おそらくは長かった悪夢のような幻覚がここで終わり、鈴木の人生がリスタートする、
という意味だと思われる。
それでは、幻覚はどこから始まっていたのか。
田中の発言からは、信号の点滅が終わらないことが、
幻覚を見始めの契機ということが分かる。
そこで、そういう表現がされている箇所を探すと、
鈴木が比与子から、黄と黒を殺せと言われた直後に次のような描写がある。
茫然とした気分で、フロントガラスを眺めた。
交差点の歩行者用信号の青色が、点滅をはじめる。
その点滅がゆっくりに見える。いくら待っても、赤にならない。
この信号いつまで点滅しているんだよ。
かなり序盤。
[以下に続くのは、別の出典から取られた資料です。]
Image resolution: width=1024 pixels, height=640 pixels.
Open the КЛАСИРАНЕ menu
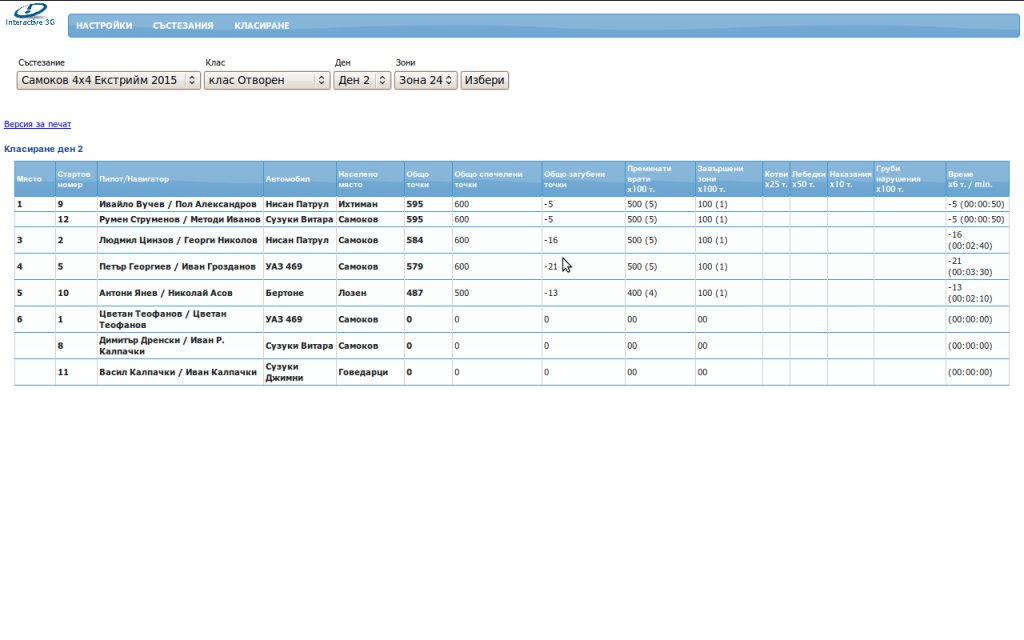[x=262, y=26]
この物語は鈴木が見ていた幻覚、ということが言えるかもしれない。
調べたくなる言葉
◆グラスホッパー
直訳ではgrass=草、hopper=跳ぶものから、
バッタのこと。
◆ジャック・クリスピン
架空のロック・ミュージシャン
◆ツノゼミ
ツノゼミはカメムシ目の昆虫。セミの背中にヘルメットのような、角のような、
奇妙が構造が見られることが特徴。
<参考動画(虫が苦手な方はご注意ください)>
ちなみに、ツノゼミは英語で「Treehopper」というらしい。
◆ローリング・ストーンズ
イギリスのロックバンド。’62年から活動中。
現在のメンバーはミック・ジャガー(ボーカル)、キース・リチャーズ(ギター)、
ロン・ウッド(ギター)、チャーリー・ワッツ(ドラムス)の4人。
代表曲は「Satisfaction」「Jumping Jack Flash」など。
<参考動画>
◆ブライアン・ジョーンズ
ローリング・ストーンズの元メンバー。
’62年の結成から、’69年までの初期に所属。
結成当初はリーダーであったが、徐々に麻薬の影響が大きくなり、’69年に脱退。
(直後にプールで溺死)
こうして調べられるということは、所属していた証拠はあると言えるのかもしれない。
◆キューブリックの映画ならここで血の洪水が~
シャイニング(原作:スティーブン・キング)では、
エレベーターから大量の血が、洪水のように流れ出すシーンが何度も登場する。
◆群集相(群生相)
トノサマバッタは通常緑色。
しかし、何世代も密集した環境で育つと、
色は黒っぽく、翅は長く、性格は獰猛になる。
群集相のバッタは、集団で飛び回り、行く先々の植物を食べ尽くしてしまうため、
時に農作物に大きな被害をもたらす(=蝗害という)
◆ガブリエル・カッソ
架空の映画監督
◆タロとジロ
第一次南極観測隊に同行した樺太犬の兄弟。
天候の悪化で、鎖に繋がれたまま1年間、南極に放置され、
生存が絶望視されたが、奇跡的に生存していたことで知られる。
後に、2頭の生存を題材に映画「南極物語」が製作された。
◆ラスコーリニコフとソーニャ
どちらも、鯨の愛読書「罪と罰」の登場人物。